--- Passage provided ---
Putting the reproducibility into computational code
Even if we solve the legal and computational portions of the problem, however, we're going to run into issues with the fact that many of the people who use computational tools understand what they do, but don't feel compelled to learn the math behind them. That's where a paper in the latest edition of Science comes in. Its author, Jill Mesirov of the Broad Institute, describes how many biologists aren't well versed in computational analysis, but are increasingly reliant on tools created by those who are; she then goes on to describe one type of solution, called GenePattern, that she and her colleagues put together with the help of Microsoft Research.
The idea is that the researchers that rely on computational techniques as part of their day-to-day activities need an entire "reproducible research system" that will make it easier for them to document the sources of their data and the analyses performed on it. The system they've designed shares features with rapid application development environments, as it graphically represents modular computational tools, which can be ordered to create an analysis pipeline, and the individual settings for each can be tweaked. Once complete, the user can trigger the analysis to run; the system documents all of the relevant settings and software information.

--- Data extracts ---
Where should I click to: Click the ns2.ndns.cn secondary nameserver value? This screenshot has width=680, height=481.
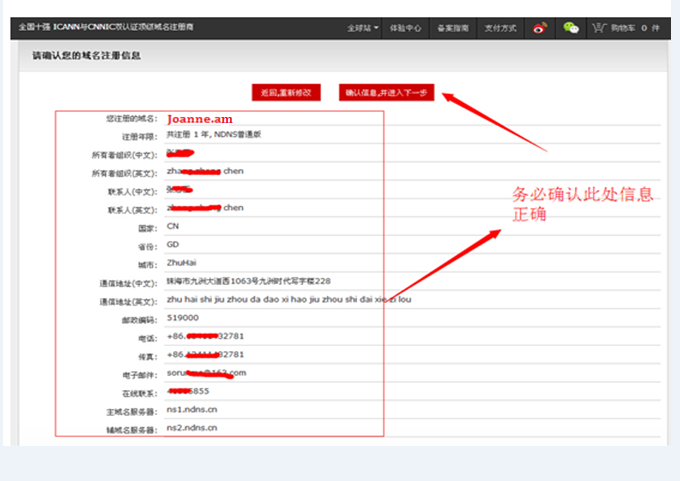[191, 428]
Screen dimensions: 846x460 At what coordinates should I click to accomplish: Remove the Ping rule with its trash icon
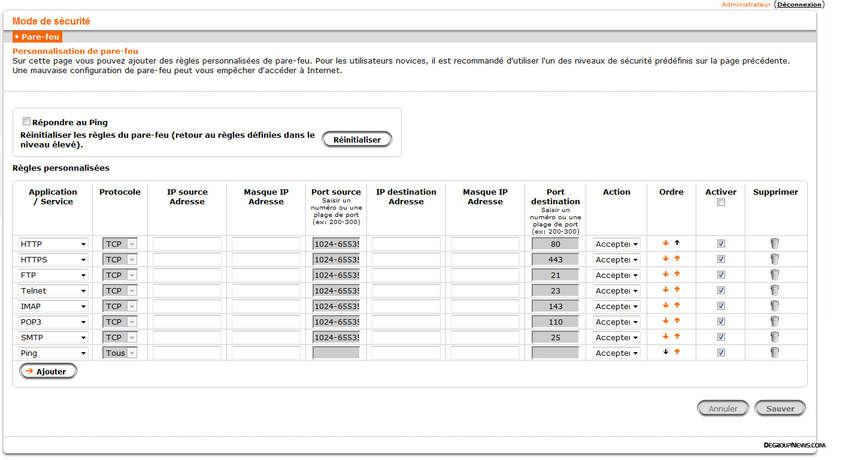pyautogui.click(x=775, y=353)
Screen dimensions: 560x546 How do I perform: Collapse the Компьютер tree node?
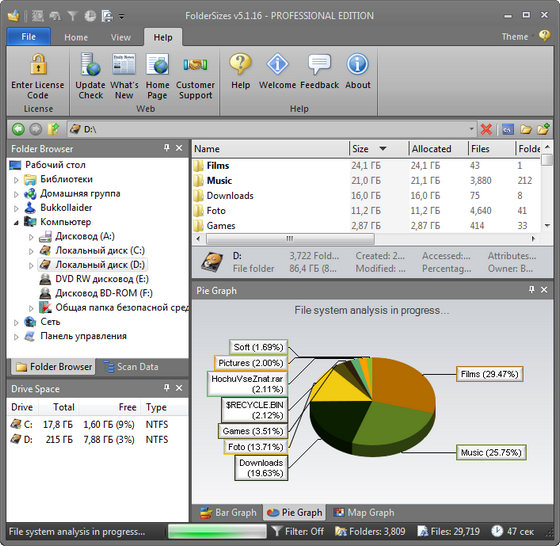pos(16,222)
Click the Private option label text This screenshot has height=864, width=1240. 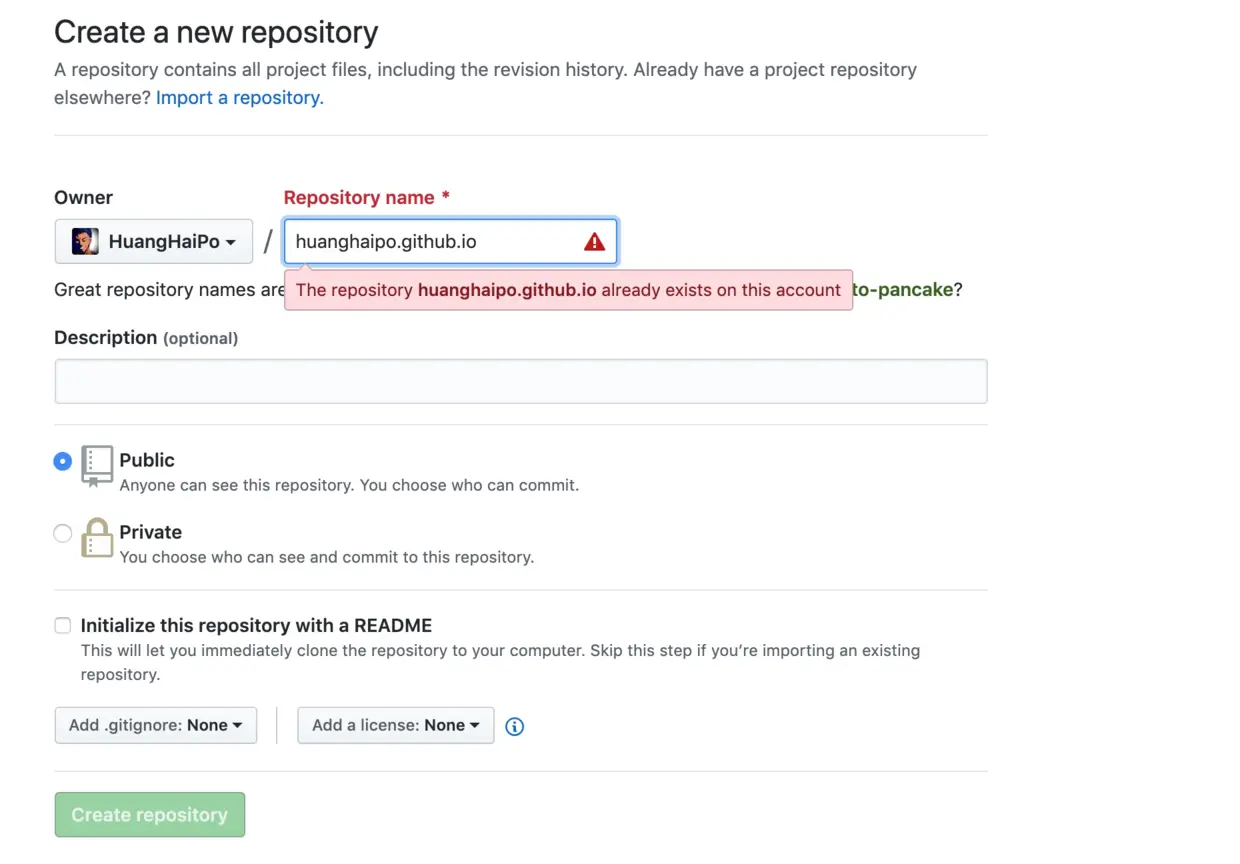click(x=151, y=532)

==

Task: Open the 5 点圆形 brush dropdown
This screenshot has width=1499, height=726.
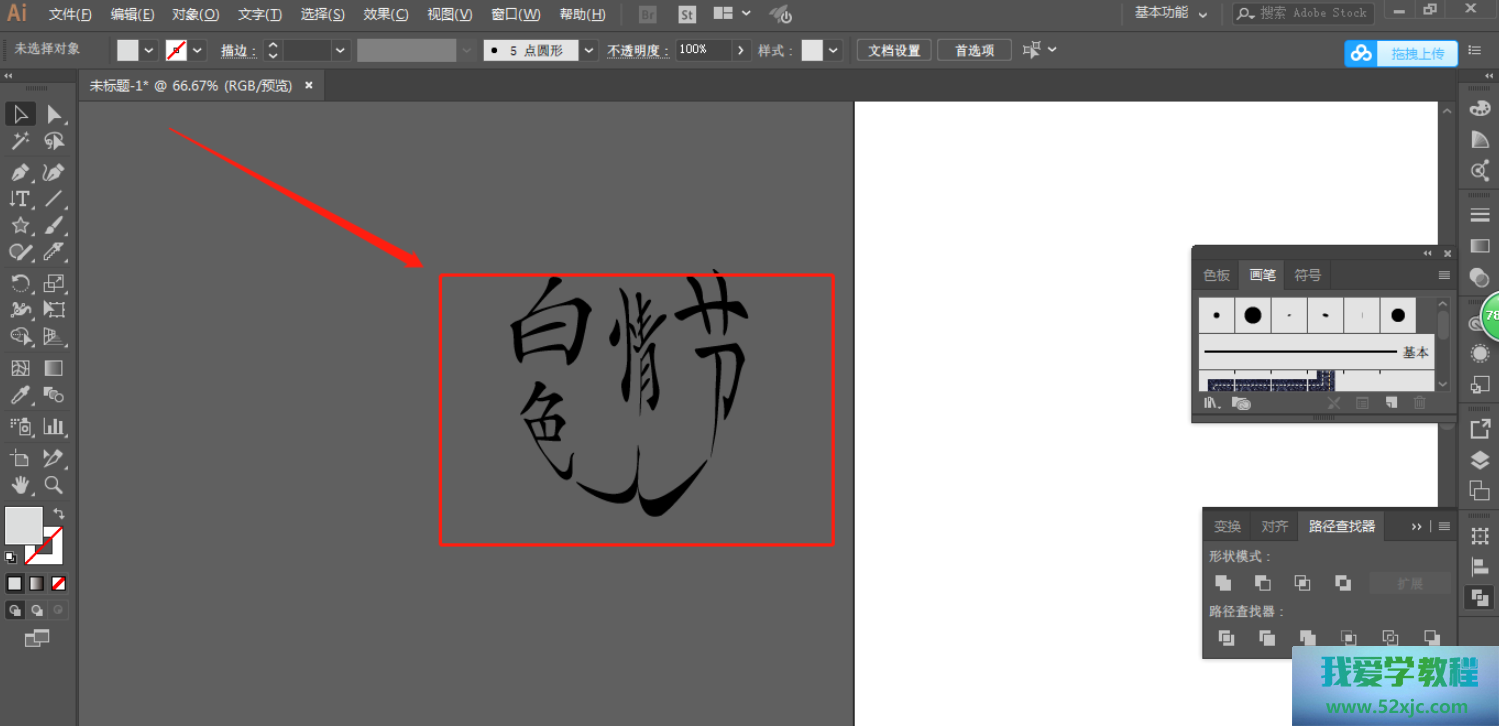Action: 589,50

--- Exercise aim ---
Continue the passage about GenePattern and reproducible computational research, starting after its last sentence.

--- Answer area ---
Microsoft got involved because Mesirov was apparently inspired by the fact that it's possible to embed a spreadsheet in a word processing document and leave it accessible to all the standard tools for manipulating that data. So, the GenePattern software includes a Word plugin that can embed the output of any data created using these tools, such as a table or chart. When clicked, the full GenePattern environment makes all the information about the experiment—the software and settings used, for example—accessible to the reader. It's even possible to rerun the same analysis, a sort of point-and-click reproducibility.
There are clearly some limitations to this implementation. Although the software is cross-platform, the plug-in is not. Publishers have standardized on PDFs (not Word docs) for distributing research papers, and GenePattern is limited to those analysis tools that have been adapted to work with it. But there's no question that it's the right sort of approach, as it implicitly recognizes that just about anyone doing science is now doing some form of computation, and very few of them are likely to be fully cognizant of everything that's involved in making sure their documentation is sufficient to ensure reproducibility. Unless the tools that do the analysis are designed to do so for them, a lot of this critical information is likely to be lost to the rest of the scientific community.